A complete eye examination is required for the detection of diabetic retinopathy.  If there is evidence of diabetic retinopathy other special investigations will be done to assess the stage of the diabetic retinopathy. These include an OCT examination which scans the different layers of the retina allowing early detection of diabetic related retinal involvement. A fluroscein angiogram may be indicated if there is fluid and blood on the macula area.


In early cases only regular follow-up may be necessary. More advanced cases require treatment to control the damage of diabetic retinopathy and improve sight. Laser photocoagulation involves the focusing of a powerful beam of laser light on the damaged retina to seal leaking retinal blood vessels and stop abnormal blood vessel [neovascularization] growth.

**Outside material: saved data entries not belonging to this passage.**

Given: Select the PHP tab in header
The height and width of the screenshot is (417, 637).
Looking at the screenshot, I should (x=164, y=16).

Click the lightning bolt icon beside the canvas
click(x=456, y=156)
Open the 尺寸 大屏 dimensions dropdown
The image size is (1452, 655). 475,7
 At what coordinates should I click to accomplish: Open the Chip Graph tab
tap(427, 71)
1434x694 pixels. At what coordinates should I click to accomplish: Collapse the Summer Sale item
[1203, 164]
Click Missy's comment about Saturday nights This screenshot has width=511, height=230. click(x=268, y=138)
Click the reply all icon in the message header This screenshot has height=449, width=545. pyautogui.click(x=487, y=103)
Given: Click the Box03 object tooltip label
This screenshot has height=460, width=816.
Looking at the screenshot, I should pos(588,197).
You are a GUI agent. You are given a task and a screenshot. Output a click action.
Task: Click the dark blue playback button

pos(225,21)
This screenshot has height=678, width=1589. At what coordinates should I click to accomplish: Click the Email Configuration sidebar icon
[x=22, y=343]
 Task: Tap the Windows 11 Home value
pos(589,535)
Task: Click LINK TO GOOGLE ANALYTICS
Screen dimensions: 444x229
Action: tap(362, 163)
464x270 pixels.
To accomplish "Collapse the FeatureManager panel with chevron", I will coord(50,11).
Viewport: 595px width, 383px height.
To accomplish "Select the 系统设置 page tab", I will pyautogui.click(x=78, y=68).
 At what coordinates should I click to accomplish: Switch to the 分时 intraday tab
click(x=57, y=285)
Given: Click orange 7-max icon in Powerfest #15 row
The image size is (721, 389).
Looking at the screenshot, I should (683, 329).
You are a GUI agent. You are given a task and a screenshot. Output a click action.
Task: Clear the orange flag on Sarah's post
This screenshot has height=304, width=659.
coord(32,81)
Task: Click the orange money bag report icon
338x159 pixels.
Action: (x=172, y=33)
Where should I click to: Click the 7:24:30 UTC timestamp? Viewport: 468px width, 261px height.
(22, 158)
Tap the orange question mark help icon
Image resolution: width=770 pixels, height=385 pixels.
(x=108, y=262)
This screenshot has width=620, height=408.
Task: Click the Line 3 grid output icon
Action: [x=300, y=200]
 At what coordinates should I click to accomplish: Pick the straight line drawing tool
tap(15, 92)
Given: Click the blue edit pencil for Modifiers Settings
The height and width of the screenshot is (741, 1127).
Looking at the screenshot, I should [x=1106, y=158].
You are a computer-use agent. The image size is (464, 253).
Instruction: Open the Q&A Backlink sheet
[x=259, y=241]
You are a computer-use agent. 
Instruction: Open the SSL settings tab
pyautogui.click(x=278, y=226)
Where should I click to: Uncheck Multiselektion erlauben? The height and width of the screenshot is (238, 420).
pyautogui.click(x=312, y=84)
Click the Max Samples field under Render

Vitrectomy – In the event of the patient presenting with very advanced diabetic retinopathy, a microsurgical procedure known as vitrectomy is recommended. Blood-filled vitreous gel of the eye is replaced with a clear solution to aid in restoring vision. Sometimes the retina may also be detached. Vitrectomy surgery is then performed to reattach the retina.


Prevention of diabetic retinopathy and accompanying visual loss is a team effort involving the patient and our team of diabetic eye specialists. Early detection of diabetic retinopathy is the best protection against loss of vision. Diabetics must have their retinas examined at least once a year. Diabetics should be managed by endocrinologists or physicians passionate about diabetes.